MC imaging has some advantages over CFP [10]. It is: (1) less photophobic to the patient; (2) can be used in undilated pupil; (3) 55° images gives a larger view of the periphery (4) can be combined with SD-OCT in a single device to allow simultaneous fundus and cross-sectional imaging and (5) provides images with high contrast and enables imaging through hazy media like cataract. MC imaging also seems to be superior to FAF in identifying the tumour and secondary changes produced by it. In comparison to FA and ICGA, MC imaging is non-invasive, less time consuming, cheaper, and has no side effects due to dye injection.

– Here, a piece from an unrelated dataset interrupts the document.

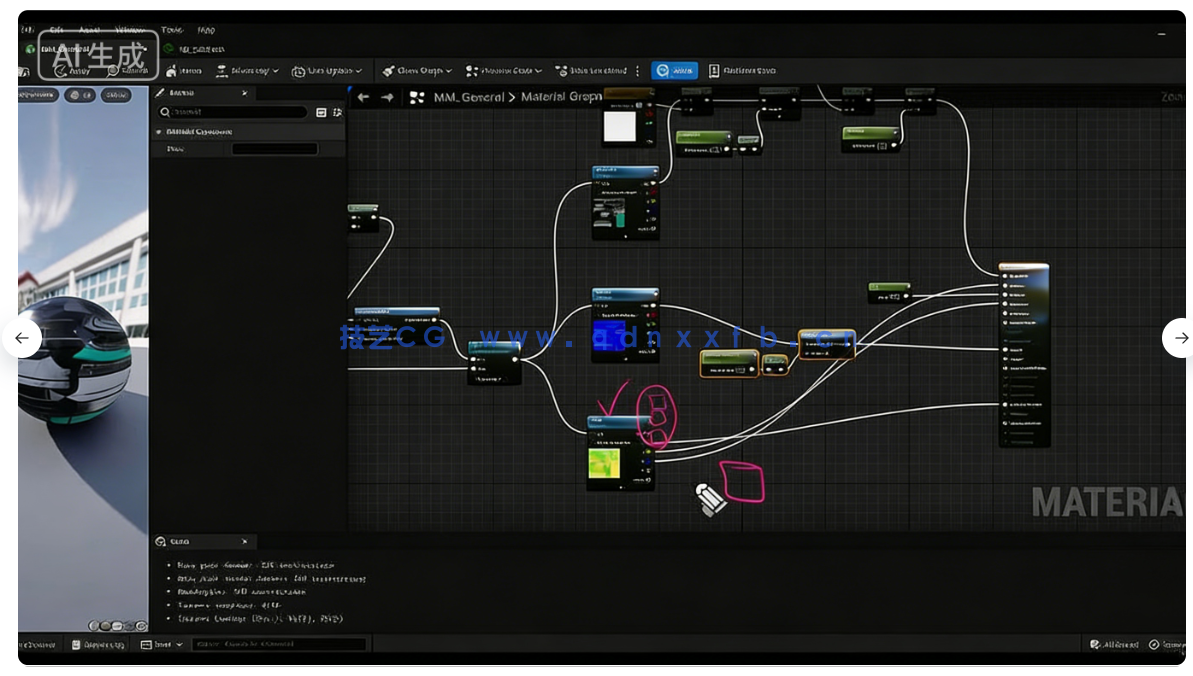Click the black value field in Details panel
1193x676 pixels.
click(x=274, y=149)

Our study has the advantage of having sufficient number of eyes with MC images in a rare disease like CO. We also had the multicolour image findings of the disease in its different stages; thus, helping us to understand better the role of MC imaging in CO. Our study had several limitations as well. Absent follow-up images meant inability to describe MC imaging changes over time. All ancillary imaging studies were not used in each patient, and raster scans on SD-OCT may have missed pertinent portions of the lesions. Larger series with longer follow-ups and comparison with other imaging modalities will elucidate greater utility of MC imaging for choroidal osteomas. Present study illustrates multicolour imaging features of CO lesion, which is hitherto not described in English language published literature.

Conclusion

MC imaging is a useful tool in our arsenal of existing imaging modalities in the assessment of CO and its secondary changes. Changes in IR reflectance and MC images can be used as an indicator to assess the extent of tumour decalcification and its secondary changes and therefore, can aid in prognostication in the same. It has the potential to replace CFP in documentation and follow up of patients with CO.